Start of Block
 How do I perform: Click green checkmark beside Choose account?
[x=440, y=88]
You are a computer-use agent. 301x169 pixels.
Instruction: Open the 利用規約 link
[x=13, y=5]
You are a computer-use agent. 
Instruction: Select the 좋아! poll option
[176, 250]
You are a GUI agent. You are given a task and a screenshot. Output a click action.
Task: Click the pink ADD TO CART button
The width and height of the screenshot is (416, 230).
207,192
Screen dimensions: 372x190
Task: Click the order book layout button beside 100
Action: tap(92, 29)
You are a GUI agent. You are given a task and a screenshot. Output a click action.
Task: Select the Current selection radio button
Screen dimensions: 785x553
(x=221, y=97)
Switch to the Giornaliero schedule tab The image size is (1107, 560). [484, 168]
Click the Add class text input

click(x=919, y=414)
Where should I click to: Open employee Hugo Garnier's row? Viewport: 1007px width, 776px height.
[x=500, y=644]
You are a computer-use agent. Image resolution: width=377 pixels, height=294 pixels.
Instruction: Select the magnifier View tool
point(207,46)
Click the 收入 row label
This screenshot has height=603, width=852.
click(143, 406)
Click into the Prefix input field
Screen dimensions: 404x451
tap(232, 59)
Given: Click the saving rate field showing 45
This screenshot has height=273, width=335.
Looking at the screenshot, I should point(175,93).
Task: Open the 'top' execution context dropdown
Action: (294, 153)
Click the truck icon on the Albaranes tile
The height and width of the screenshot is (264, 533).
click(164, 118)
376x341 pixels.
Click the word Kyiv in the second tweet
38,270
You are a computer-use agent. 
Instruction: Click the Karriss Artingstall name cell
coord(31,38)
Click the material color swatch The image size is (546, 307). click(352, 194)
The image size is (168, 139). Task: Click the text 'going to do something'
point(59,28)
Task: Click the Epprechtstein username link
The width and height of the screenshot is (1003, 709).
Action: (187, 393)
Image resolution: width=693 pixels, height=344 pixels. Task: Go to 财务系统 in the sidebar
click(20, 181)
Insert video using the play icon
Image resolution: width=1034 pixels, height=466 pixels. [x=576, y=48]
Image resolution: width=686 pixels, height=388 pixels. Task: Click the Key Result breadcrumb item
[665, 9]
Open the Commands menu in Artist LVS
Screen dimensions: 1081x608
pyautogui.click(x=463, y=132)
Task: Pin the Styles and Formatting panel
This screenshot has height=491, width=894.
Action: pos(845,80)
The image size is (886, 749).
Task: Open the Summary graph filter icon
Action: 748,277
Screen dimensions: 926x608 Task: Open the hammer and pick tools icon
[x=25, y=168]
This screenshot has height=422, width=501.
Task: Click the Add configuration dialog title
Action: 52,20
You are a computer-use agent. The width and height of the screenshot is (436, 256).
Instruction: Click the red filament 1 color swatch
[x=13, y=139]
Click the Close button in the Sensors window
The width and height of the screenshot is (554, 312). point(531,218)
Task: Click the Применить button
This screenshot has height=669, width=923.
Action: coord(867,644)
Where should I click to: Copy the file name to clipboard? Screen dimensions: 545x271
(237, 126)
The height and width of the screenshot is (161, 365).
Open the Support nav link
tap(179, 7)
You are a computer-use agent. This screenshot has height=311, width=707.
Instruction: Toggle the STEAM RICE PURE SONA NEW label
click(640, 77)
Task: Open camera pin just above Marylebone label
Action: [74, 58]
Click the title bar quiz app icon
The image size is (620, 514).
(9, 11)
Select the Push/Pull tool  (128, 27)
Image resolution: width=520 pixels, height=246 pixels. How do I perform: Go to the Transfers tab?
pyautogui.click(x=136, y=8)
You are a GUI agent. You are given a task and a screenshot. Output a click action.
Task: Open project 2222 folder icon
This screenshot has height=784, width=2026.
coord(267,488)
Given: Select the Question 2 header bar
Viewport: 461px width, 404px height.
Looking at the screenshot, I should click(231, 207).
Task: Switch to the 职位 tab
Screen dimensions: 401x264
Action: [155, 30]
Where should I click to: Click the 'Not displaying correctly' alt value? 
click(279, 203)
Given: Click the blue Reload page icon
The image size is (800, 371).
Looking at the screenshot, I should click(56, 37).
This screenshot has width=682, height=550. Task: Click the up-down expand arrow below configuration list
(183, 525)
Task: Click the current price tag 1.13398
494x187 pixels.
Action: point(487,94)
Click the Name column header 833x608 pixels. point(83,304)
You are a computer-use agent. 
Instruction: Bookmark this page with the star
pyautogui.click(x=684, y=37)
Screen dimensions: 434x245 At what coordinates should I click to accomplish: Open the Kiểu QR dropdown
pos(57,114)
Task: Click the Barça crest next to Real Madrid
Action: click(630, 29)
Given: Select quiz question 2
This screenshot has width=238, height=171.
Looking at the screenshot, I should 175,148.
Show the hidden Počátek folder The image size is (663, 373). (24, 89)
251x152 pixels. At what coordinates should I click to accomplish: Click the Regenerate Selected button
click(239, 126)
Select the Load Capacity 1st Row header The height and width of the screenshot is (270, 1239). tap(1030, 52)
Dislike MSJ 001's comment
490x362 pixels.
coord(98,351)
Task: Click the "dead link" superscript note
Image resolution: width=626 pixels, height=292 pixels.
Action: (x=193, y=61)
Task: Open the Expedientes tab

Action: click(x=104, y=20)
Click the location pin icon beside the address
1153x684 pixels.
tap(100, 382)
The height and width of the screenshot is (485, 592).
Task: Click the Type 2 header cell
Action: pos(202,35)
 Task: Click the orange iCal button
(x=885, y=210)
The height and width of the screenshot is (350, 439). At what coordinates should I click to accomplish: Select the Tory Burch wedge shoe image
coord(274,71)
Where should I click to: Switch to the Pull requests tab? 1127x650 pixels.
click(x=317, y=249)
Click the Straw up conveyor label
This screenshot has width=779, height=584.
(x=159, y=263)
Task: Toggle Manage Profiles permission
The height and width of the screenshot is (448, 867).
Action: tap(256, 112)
End of Block
## Assigned task
Starting with the first line above and ending with the line that holds "Task: Click the pink ADD TO CART button", restate each line word for word and add nothing else.

## Reply to the task
 How do I perform: Click green checkmark beside Choose account?
[x=440, y=88]
You are a computer-use agent. 301x169 pixels.
Instruction: Open the 利用規約 link
[x=13, y=5]
You are a computer-use agent. 
Instruction: Select the 좋아! poll option
[176, 250]
You are a GUI agent. You are given a task and a screenshot. Output a click action.
Task: Click the pink ADD TO CART button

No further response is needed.